だから、彼は予てから計画していたオペレーションLRを歪め、妻を取り戻すための計画へと書き換えてしまったらしい。
「分かるだろう、誠司郎。ここは終わりにして始まりの地。全ての因果が集結する星だ」
「な、なんとなくは」
「そして、女神マイアスが動けない理由も。彼女は憂いているのさ。自らの手で再び息子を殺めてしまう可能性に。だから、彼女は動けない」
みつどもえ、ならぬ、よつどもえ、だ。エルティナさん、桃吉郎さん、ドクター・スウェカー、そして女神マイアス。
彼らの思惑が交差し世界は終焉へと加速している、と桃吉郎さんは言う。
「誠司郎、歪みは正さなくてはならない。そして、鬼の正体こそが歪みだ」
「え?」
「鬼は歪みから生まれた存在。それをカオス神は喰らい消化することによって正してきた。したがって、歪みを正さない限り鬼は延々と生まれてくる。唯一の例外はパンドラの箱だ」
パンドラの箱といえばギリシア神話に登場する、全ての厄災を封じ込めた箱であり、それを開けはなってしまったパンドラという少女の名を冠した曰く付きの箱だ。

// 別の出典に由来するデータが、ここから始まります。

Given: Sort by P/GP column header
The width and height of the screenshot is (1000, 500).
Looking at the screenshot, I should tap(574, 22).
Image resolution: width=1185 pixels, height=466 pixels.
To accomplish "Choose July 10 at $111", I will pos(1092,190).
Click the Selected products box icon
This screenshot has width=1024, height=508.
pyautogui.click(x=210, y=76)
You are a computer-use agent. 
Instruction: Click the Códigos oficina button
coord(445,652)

「一時期、ゼウスが鬼を封じ込めていた時代があった。何かしらの思惑があってパンドラに箱を開けさせてしまったようだがな」
「折角、封じ込めた歪みをわざわざですか?」
「これでは、女神ヘラを復活させることができない、と判断したんだろうな」
「勝手過ぎます」
「神は勝手なんだよ。そして、それが許される立場にいる」
だからこそ、今、彼は苦しんでいる。愛に飢えて、届かない場所に行ってしまった最愛の人を取り戻すために、狂える神となりかけているのだ。
「でも、そんな事をどうして知り得たんですか?」
「俺はカオス神の記憶を継承していること、ともう一つ。協力者による情報提供だ」
なんでも協力者は天空神ゼウスを監視できる立場にいるらしい。
元々は前世に置ける桃吉郎さんの職場で共に活動していたが今では引退し、趣味を生業にしている人物だそうだ。

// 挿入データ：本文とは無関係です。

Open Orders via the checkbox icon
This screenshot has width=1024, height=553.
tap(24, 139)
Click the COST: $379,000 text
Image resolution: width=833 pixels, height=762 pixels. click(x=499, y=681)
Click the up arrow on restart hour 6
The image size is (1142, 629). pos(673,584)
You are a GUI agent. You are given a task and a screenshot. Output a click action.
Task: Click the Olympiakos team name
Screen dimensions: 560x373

とても想像できないので、なんとなくどういう人かを聞いてみると、酒好きでお喋りな色男だ、との答えを返された。
「桃吉郎さん、僕らはどうすれば?」
「取り敢えずは、ドクター・スウェカーを始末したい。エルティナを救うにはまず、ヤツをこの世界から消し去らねばならないだろう」
ドクター・スウェカー。自己の快楽のために他者を道具扱いする外道だ。
僕としても彼に恨みを持っている。排除することに反対はない。
「でも、彼はどこに?」
「獄炎の迷宮の奥底で穴を掘っていますよ」
その声は桃吉郎さんの声ではなかった。しかし、聞き覚えのある声だ。
声のした方を見ると、そこには老紳士が静かに佇んでいたではないか。
「ブッケンドさん!? どうしてここに?」
「お久しぶりですね、誠司郎君、史俊君、時雨さん」
彼はしっかりとした足取りで円卓に就いた。そして、ここにいる理由を語り始めたのだ。
「まず、私はカーンテヒルの生まれではありません」
衝撃的な告白から入ったブッケンドさんは本名を明かした。
彼の本当の名は【部華堂 嵩弥】といい、東京都に在住していた元プロボクサーだったそうだ。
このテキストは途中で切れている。